Given records:
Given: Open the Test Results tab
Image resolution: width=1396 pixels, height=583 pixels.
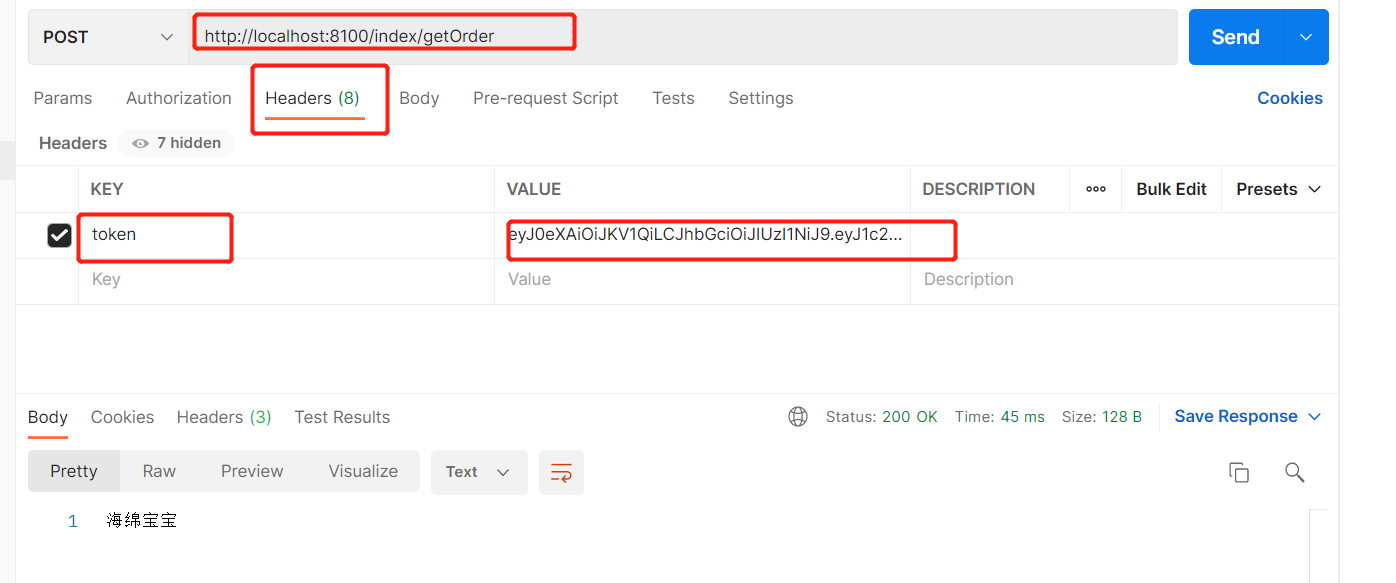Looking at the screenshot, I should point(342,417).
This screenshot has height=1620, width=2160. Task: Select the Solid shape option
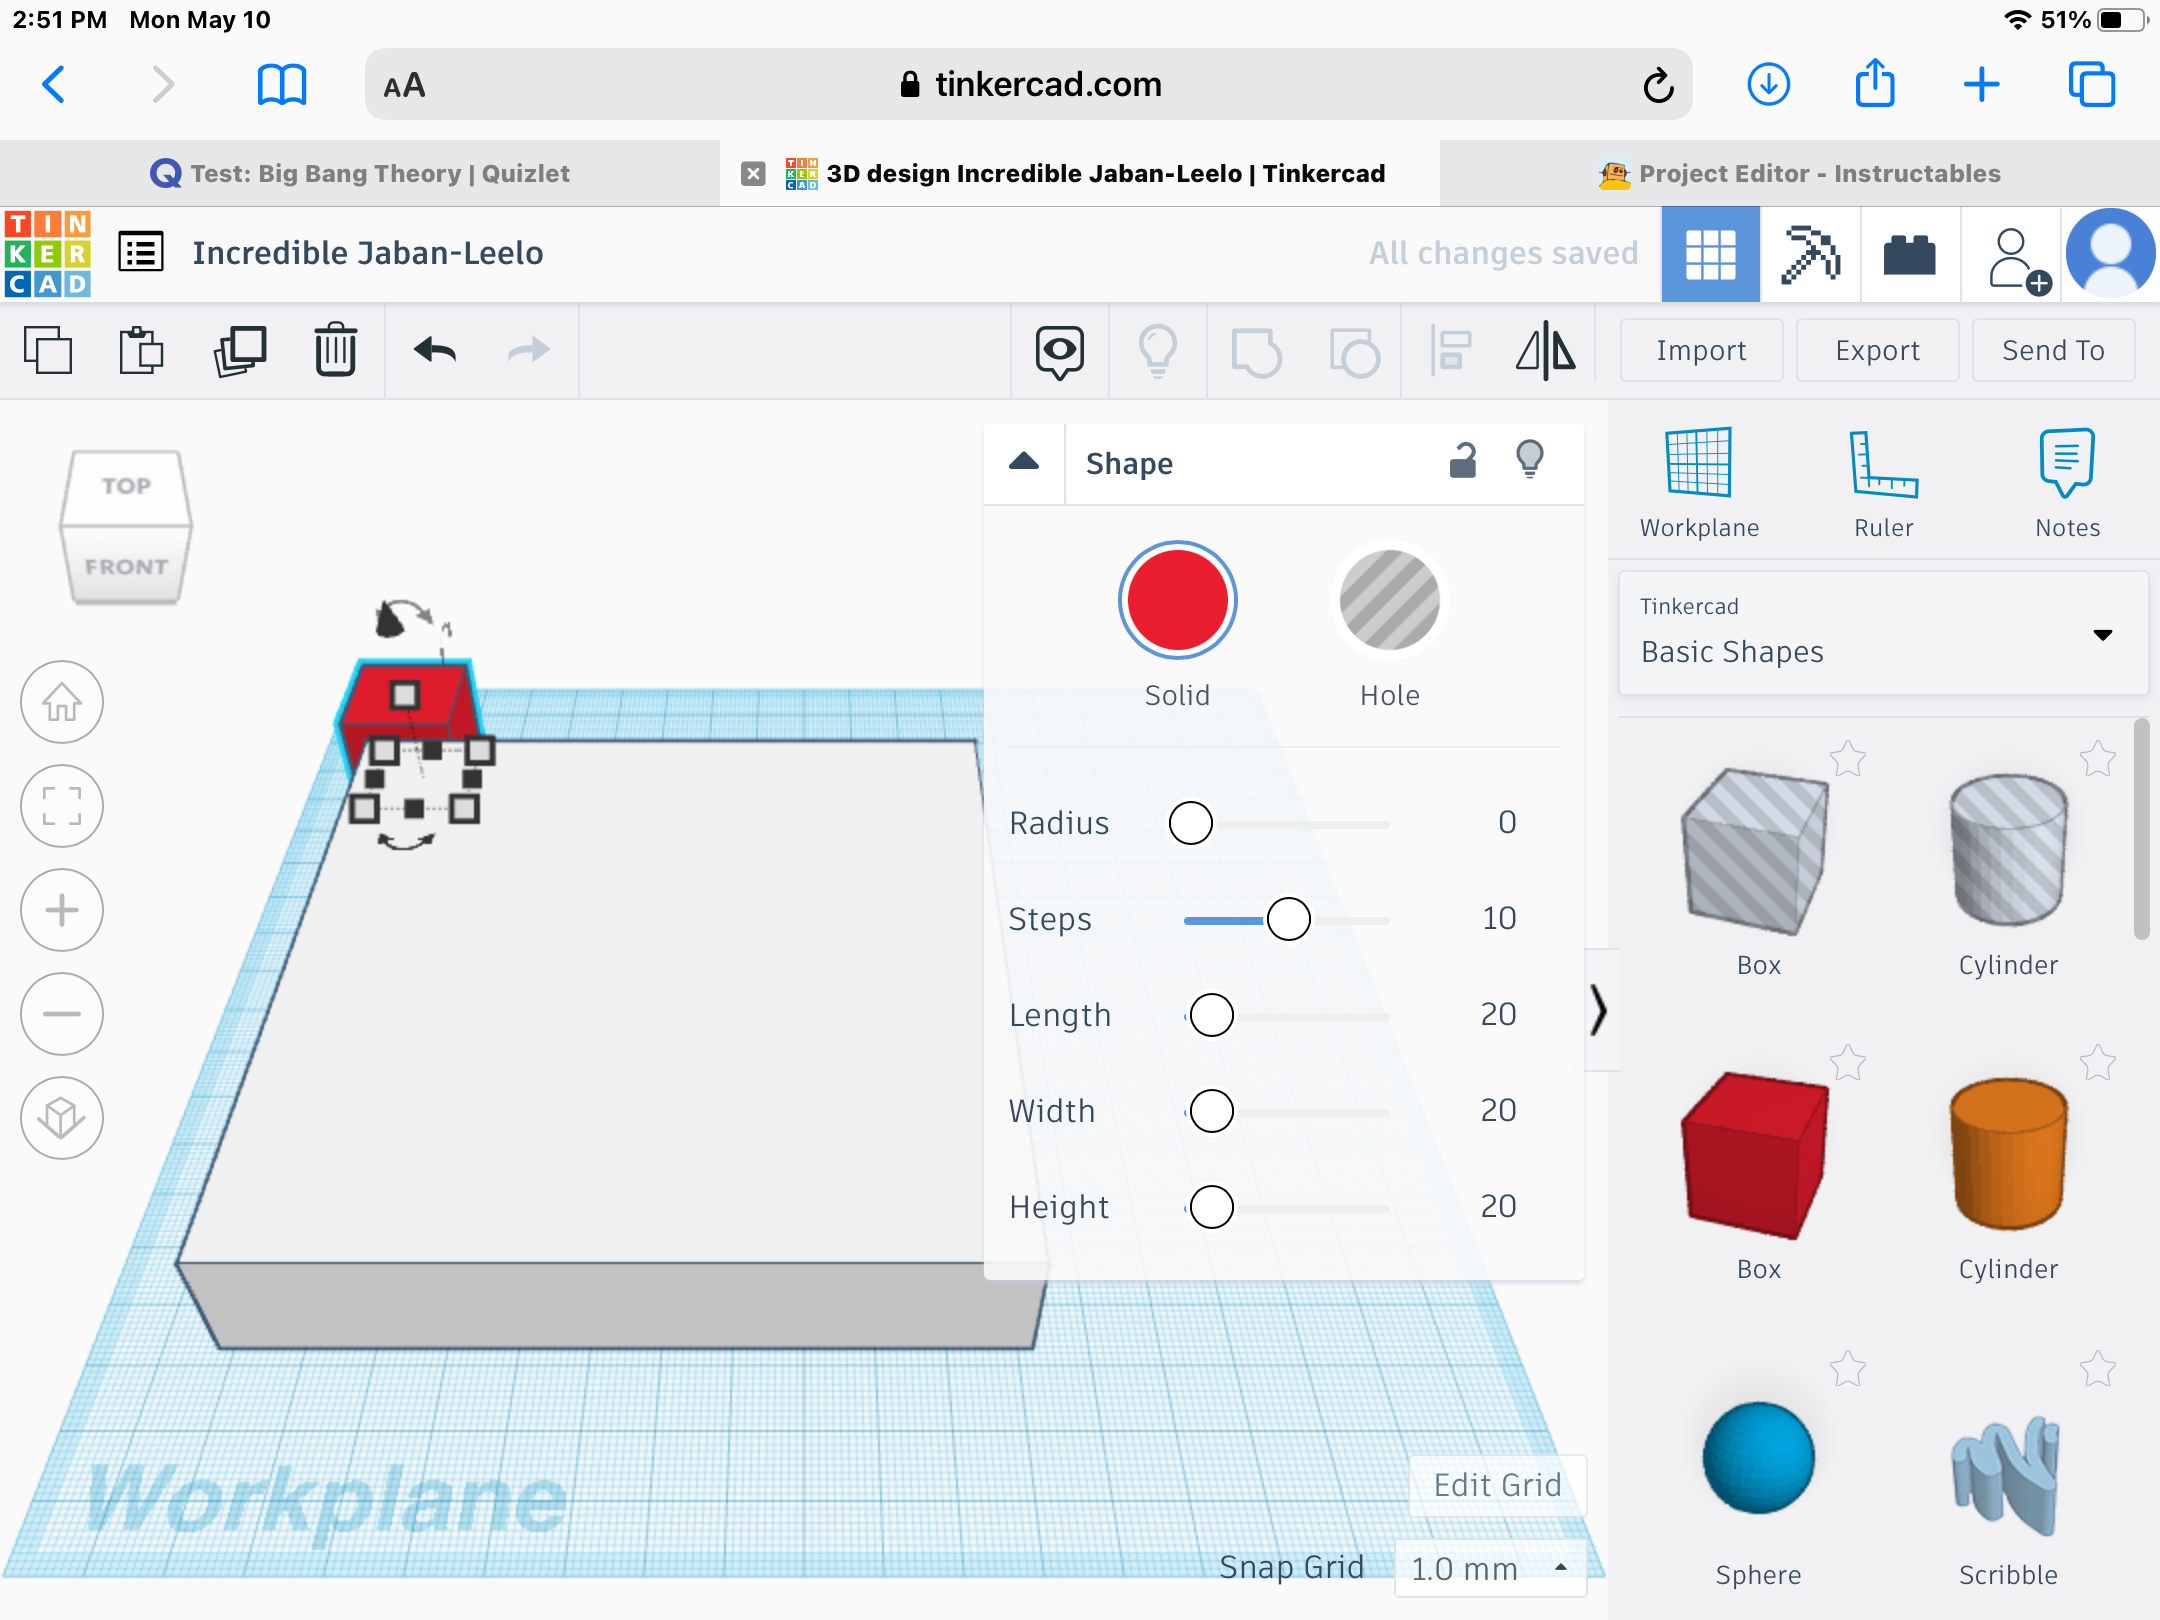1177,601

==

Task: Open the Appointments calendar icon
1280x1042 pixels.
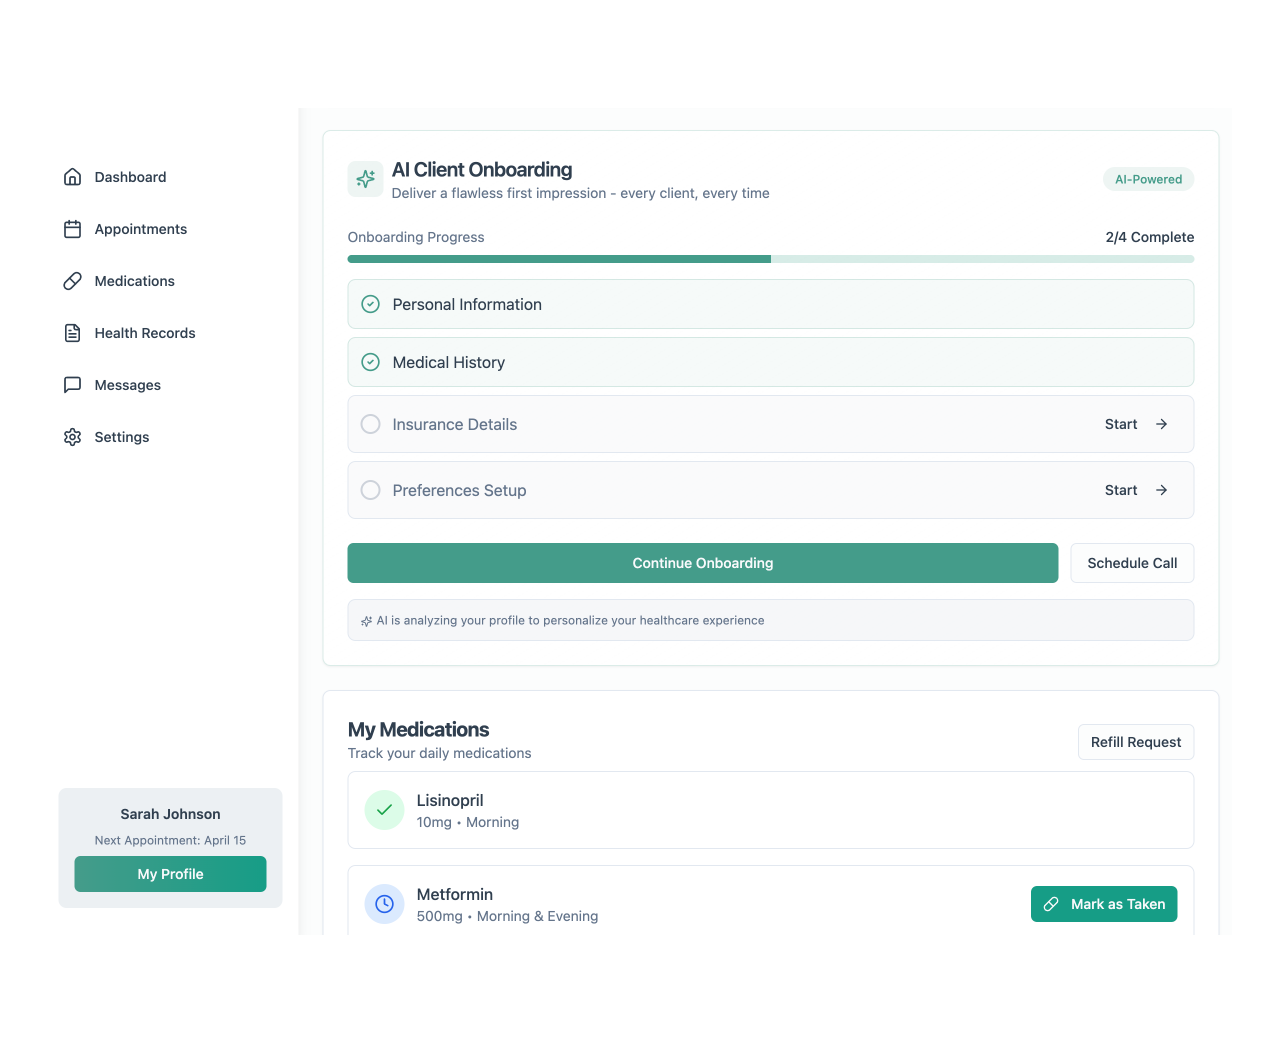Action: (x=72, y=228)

Set task: Put the lines from the one containing "Task: Open the Appointments calendar icon" through the one containing "Action: (x=72, y=228)", both included, into a Markdown table with the columns Row and Line. Skip blank lines and leave the pictures out.

Answer for this exercise:
| Row | Line |
|---|---|
| 1 | Task: Open the Appointments calendar icon |
| 2 | 1280x1042 pixels. |
| 3 | Action: (x=72, y=228) |